Sementara itu, virus COVID-19 sendiri terus bermutasi, seperti yang baru-baru ini ditemukan di Afrika Selatan yakni varian Omicron. Sebelumnya, juga ditemukan varian seperti, Alpha, Beta, dan Delta.
Di Indonesia sendiri, dalam beberapa waktu terakhir, ramai membahas pemberian suntikan vaksin COVID-19 dosis ketiga atau biasa disebut booster kepada masyarakat umum. Seperti yang diketahui, Indonesia telah memberikan suntikan booster kepada tenaga kesehatan (nakes) lantaran merupakan garda terdepan penangangan COVID-19.

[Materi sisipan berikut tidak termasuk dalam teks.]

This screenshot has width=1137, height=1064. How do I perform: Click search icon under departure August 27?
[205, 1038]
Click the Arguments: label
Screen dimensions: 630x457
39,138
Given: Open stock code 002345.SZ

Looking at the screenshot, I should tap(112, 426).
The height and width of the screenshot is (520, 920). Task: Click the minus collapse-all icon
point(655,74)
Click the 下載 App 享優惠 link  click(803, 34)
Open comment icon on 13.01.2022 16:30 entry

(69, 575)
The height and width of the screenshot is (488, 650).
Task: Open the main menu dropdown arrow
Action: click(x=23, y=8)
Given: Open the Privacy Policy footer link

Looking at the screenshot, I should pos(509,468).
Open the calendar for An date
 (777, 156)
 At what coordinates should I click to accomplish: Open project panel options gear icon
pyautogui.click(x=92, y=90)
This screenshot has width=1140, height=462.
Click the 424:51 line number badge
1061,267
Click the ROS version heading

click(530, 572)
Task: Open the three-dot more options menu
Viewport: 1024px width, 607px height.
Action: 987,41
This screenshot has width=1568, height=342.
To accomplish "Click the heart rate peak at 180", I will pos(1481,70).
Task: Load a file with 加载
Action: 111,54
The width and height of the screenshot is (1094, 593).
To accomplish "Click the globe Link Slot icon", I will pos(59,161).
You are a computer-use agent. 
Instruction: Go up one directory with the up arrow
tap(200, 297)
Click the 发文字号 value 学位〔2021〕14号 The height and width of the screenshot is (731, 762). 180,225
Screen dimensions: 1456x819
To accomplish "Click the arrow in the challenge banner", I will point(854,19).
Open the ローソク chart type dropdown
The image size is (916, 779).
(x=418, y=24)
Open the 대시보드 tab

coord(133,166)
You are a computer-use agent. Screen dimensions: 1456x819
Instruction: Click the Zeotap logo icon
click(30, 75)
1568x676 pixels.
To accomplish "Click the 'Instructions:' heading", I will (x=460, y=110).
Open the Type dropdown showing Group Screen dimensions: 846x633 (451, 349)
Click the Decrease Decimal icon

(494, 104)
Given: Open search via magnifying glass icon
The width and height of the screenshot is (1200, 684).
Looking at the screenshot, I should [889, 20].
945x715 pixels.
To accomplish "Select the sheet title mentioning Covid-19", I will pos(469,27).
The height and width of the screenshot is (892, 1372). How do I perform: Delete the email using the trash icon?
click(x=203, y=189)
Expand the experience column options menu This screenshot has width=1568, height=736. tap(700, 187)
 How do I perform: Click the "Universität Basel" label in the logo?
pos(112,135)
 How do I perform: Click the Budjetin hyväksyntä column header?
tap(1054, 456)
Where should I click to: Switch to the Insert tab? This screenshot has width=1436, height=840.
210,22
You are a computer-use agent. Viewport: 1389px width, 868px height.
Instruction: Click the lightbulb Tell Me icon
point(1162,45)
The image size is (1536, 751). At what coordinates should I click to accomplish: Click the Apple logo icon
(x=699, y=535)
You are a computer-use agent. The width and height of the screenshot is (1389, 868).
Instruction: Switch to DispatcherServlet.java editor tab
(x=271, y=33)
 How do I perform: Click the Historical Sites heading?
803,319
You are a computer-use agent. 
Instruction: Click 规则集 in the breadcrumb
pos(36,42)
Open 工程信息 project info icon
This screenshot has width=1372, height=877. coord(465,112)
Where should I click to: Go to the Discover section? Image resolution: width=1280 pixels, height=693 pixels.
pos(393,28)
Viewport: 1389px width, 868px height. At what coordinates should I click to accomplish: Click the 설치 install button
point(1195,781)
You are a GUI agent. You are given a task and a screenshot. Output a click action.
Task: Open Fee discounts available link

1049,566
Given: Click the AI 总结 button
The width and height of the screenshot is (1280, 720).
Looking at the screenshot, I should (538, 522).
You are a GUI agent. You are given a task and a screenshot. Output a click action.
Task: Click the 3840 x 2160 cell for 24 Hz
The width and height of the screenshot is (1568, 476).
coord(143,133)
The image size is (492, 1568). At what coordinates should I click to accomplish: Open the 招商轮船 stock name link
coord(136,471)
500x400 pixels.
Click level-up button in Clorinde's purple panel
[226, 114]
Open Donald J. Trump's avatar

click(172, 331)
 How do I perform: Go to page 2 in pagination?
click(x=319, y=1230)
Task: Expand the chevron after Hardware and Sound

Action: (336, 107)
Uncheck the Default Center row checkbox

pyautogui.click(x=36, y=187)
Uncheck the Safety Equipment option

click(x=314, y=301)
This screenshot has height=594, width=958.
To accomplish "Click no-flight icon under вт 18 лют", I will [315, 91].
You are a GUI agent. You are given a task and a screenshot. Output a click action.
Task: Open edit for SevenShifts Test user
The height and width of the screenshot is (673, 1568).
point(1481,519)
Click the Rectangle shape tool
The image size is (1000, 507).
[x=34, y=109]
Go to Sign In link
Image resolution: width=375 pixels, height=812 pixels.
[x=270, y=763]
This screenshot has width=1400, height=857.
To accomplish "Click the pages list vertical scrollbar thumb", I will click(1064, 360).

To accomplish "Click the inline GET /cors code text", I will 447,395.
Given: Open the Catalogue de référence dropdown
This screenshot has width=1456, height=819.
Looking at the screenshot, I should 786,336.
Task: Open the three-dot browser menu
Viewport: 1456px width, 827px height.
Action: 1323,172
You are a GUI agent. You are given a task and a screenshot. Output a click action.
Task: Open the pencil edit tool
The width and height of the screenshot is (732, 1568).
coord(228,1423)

Sementara itu, pemberian booster dinilai penting untuk meningkatkan antibodi secara penuh agar terhindar dari virus COVID-19. Meski demikian, hingga saat ini, Indonesia belum juga memberikan booster kepada masyarakat umum. Lantas seberapa besar urgensi pemberian booster?
dr. Caesar Givani selaku Dokter Residen Penyakit Dalam RSUD Dr. Soetomo Surabaya menilai bahwa adanya urgensi vaksin booster. Menurutnya, ketika sudah memungkinkan untuk dilakukan, dapat segeri diberikan kepada masyarakat.
Lebih lanjut, Caesar menuturkan bahwa vaksin booster dapat meningkatkan daya tahan tubuh kita terhadap infeksi spesifik, dalam hal ini adalah COVID-19. Sementara mengenai penelitian vaksin booster masih bervariasi.
"Hasil penelitian masih bervariasi tentang signifikan dosis ketiga vaksin COVID-19, tetapi beberapa studi menunjukkan peningkatan kekebalan tubuh pada mereka yang diberi booster vaksin ketiga," tutur Caesar kepada kontan.co.id, Rabu (8/12).
Selain itu, Caesar juga menuturkan bahwa sebagai tenaga kesehatan, ia sudah mendapat vaksin booster untuk COVID-19. Kemudian dalam menjaga daya tahan tubuh di tengah pandemi COVID-19, bahkan ancaman varian Omicron, ia memberikan tips untuk melakukan istirahat yang cukup minimal 7 jam dalam satu hari, serta menghindari stres berlebih.